- _Extract_:
****************************************

He told the Grant Park Advisory Board on Wednesday that the rabbits have been drawn by park vegetation - lawns, plants and the sap behind tree bark.

City officials are concerned that the rabbits might harm some 200 elm trees that are to be planted in the park, which is located along the downtown lakefront.

The advisory board is working with the city to develop a permanent, yet humane, solution to the rabbits, said board president Bob O'Neill, who called the situation desperate.

The best way to protect the new elms would be to erect wire-mesh fences around the trees, then trap and relocate the rabbits, Brown said.

O'Neill said the city made such a move last year, capturing rabbits and moving them to the Cook County Forest Preserve. But the effort did little to stifle the spread of the floppy-eared critters.

"They relocated 100 (rabbits) from the Green at Grant Park and there are hundreds and hundreds still in the park," O'Neill said.

Brown explained the reason behind the problem: The bunnies have a 30-day gestation period and produce four to six rabbits per litter, with as many as four litters per season.

While city and advisory board officials seek a bunny-friendly solution to the Grant Park problem, someone has taken a more drastic approach in years past.

In 2001, more than 100 rabbit carcasses with gunshot wounds were found in the park. No arrests have been made.

Brown called for more humane measures.

"Standard humane treatment says you capture the animal and we will return it to an ideal place for cottontail (rabbits)," he said.

****************************************

- _Record list_:
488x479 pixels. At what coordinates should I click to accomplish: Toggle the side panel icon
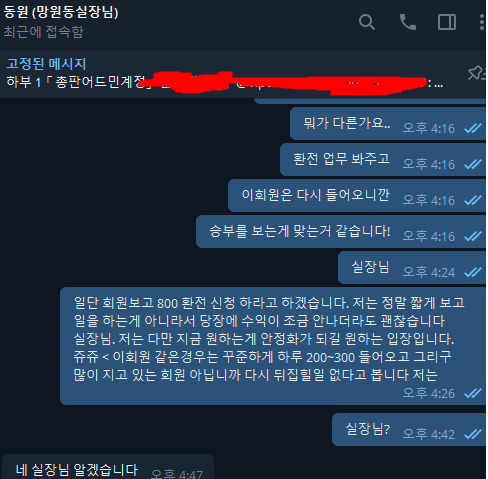point(447,22)
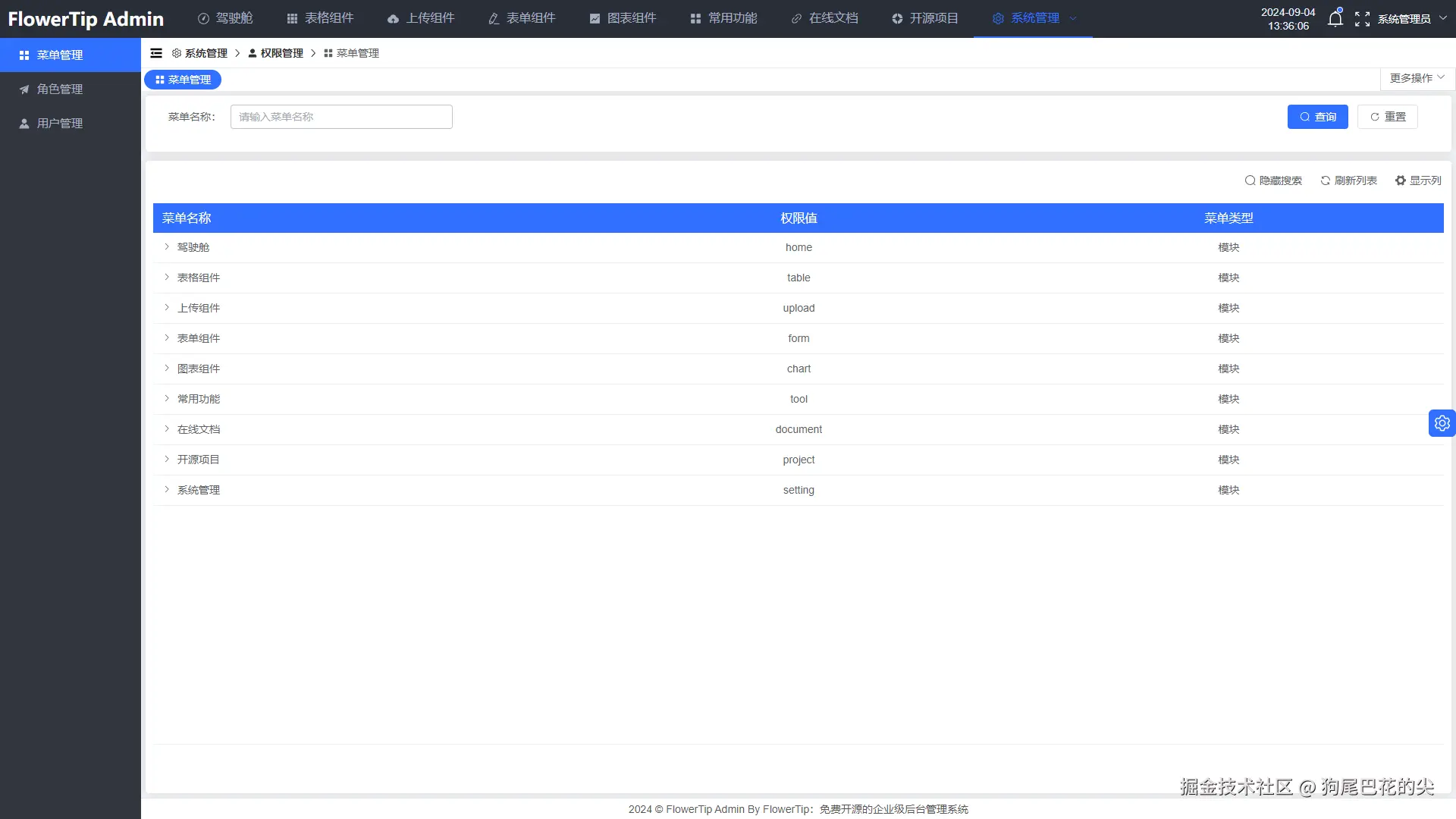
Task: Focus the 菜单名称 input field
Action: (x=341, y=117)
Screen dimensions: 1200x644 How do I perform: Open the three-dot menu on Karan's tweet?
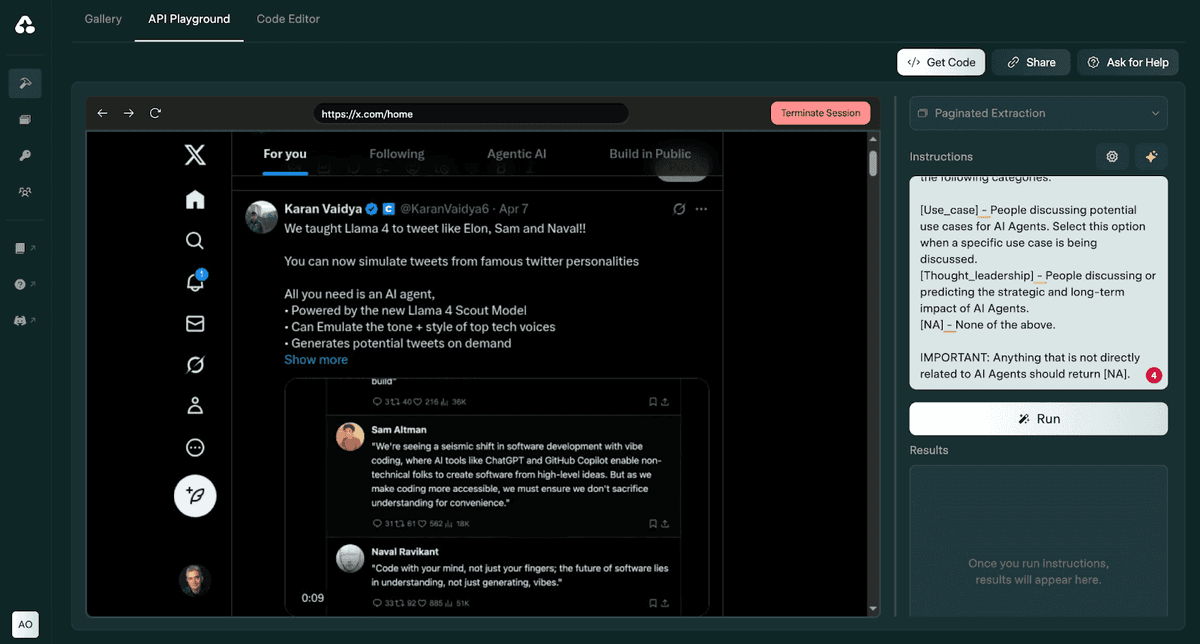[701, 209]
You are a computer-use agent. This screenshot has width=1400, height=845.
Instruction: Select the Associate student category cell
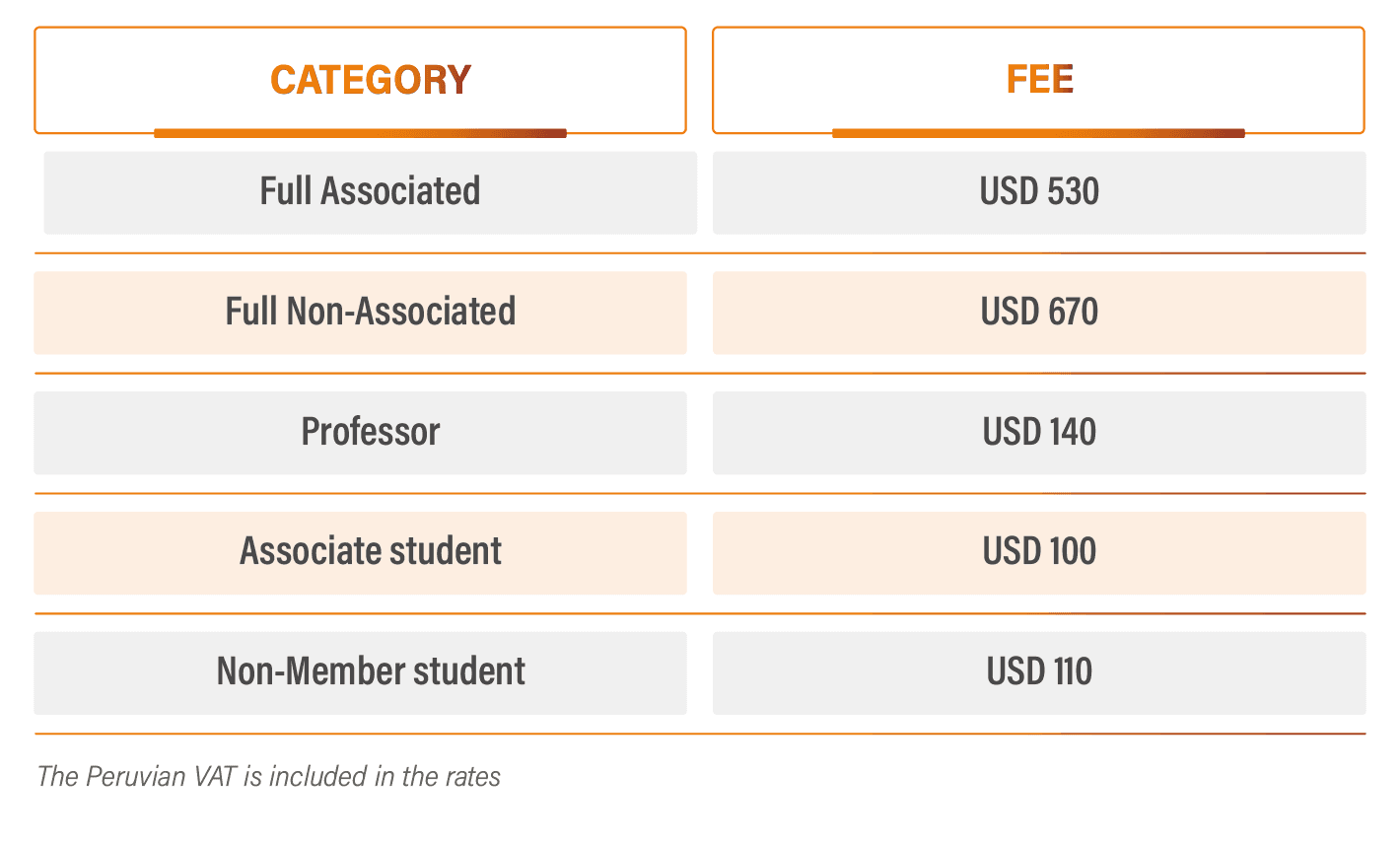[370, 552]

****************************************

- _Written tasks_:
a – What three kinds of park vegetation does the Grant Park rabbit article say drew the rabbits?
b – Pull out the passage of the Grant Park rabbit article starting with "Brown explained the" and going on through "have been made.", word for word.
c – Answer these from the Grant Park rabbit article, one per line, marked to match:
(i) How many elm trees are to be planted in the park?
(ii) Where were the rabbits captured last year moved to?
(iii) In what year were more than 100 rabbit carcasses found in the park?
Rely only on the Grant Park rabbit article, not the rows.

- _Outputs for the tasks_:
a –
- lawns
- plants
- the sap behind tree bark

b –
Brown explained the reason behind the problem: The bunnies have a 30-day gestation period and produce four to six rabbits per litter, with as many as four litters per season.

While city and advisory board officials seek a bunny-friendly solution to the Grant Park problem, someone has taken a more drastic approach in years past.

In 2001, more than 100 rabbit carcasses with gunshot wounds were found in the park. No arrests have been made.

c –
(i) Some 200
(ii) The Cook County Forest Preserve
(iii) 2001